The tomb of Seyyid Mahmut Hayrani (Seyyid Mahmut Hayrani Türbesi) is in Akşehir, Konya Province, Turkey.

== Seyyid Mahmut Hayrani ==
Seyyid Mahmut was a Sufi mystic and a follower of Mevlana (Rumi). He was born in Harran, what is now a village of Şanlıurfa Province, Turkey. He travelled to Konya and met with Mevlana. Then he travelled to Akşehir about 100 km northwest of Konya where he died in 1268. Famous satirical figure Nasreddin Hoca was probably a follower of Seyyid Mahmut.

== The tomb ==
Seyyid Mahmut's tomb is in the old quarter of Akşehir, (at , at the foot of the Sultan Mountains to the south of the city.) There is also a mescit (small mosque) known as Ferruhşah Mosque, next to the tomb.

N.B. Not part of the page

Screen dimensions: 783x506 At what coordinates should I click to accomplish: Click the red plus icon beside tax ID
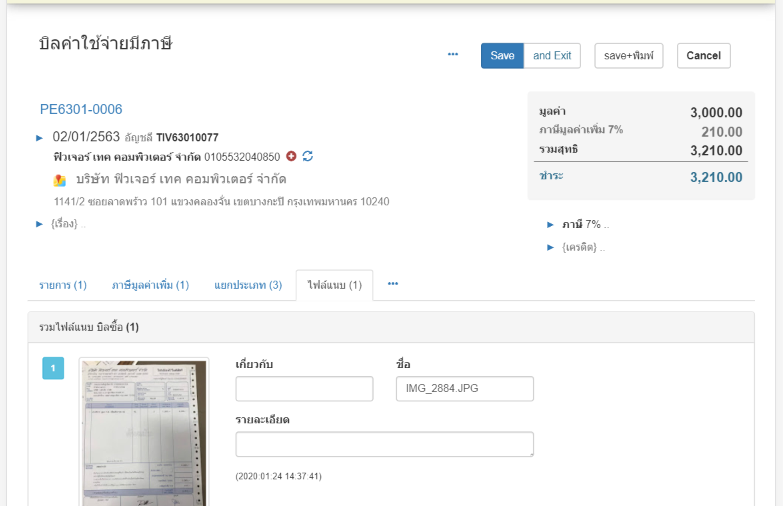(291, 156)
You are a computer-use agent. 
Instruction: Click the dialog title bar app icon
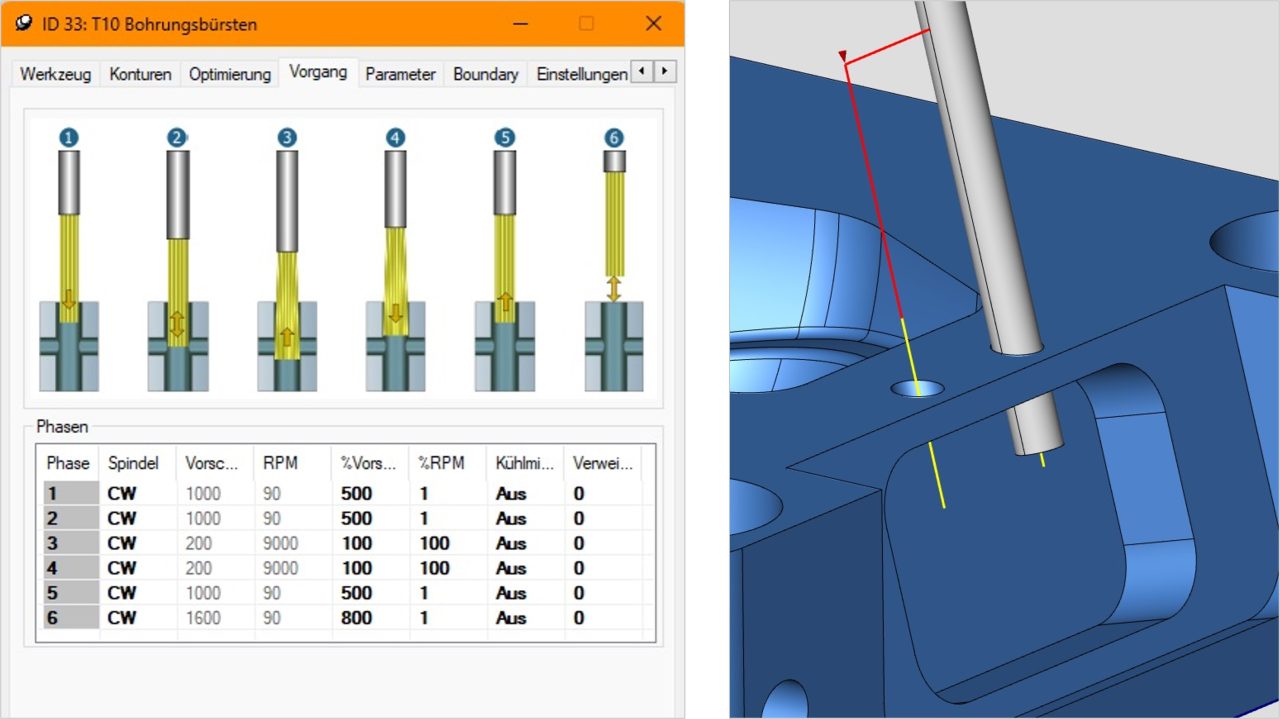[x=24, y=23]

The mescit was the temporary prison reserved for Ottoman sultan Beyazit I after his defeat in the Battle of Ankara in 1402.
While the Ottoman Empire was engaged in interregnum following the defeat, Akşehir was incorporated into Karamanid realm and Mehmet II of Karaman rebuilt the tomb in 1409.

==Technical details==
The lower stage of the tomb is square, the upper stage is cylindrical and the roof conical. The interior of the tomb is decorated by turquoise stars and hexagonal patterns.

There were four wooden coffins (sanduka) of high artistic value in the tomb. These coffins were stolen in 1976. One of the coffins is now in the David Samling Museum in Copenhagen, Denmark. Two others were confiscated before they were sent out of Turkey. They are now in Turkish and Islamic Arts Museum in Istanbul.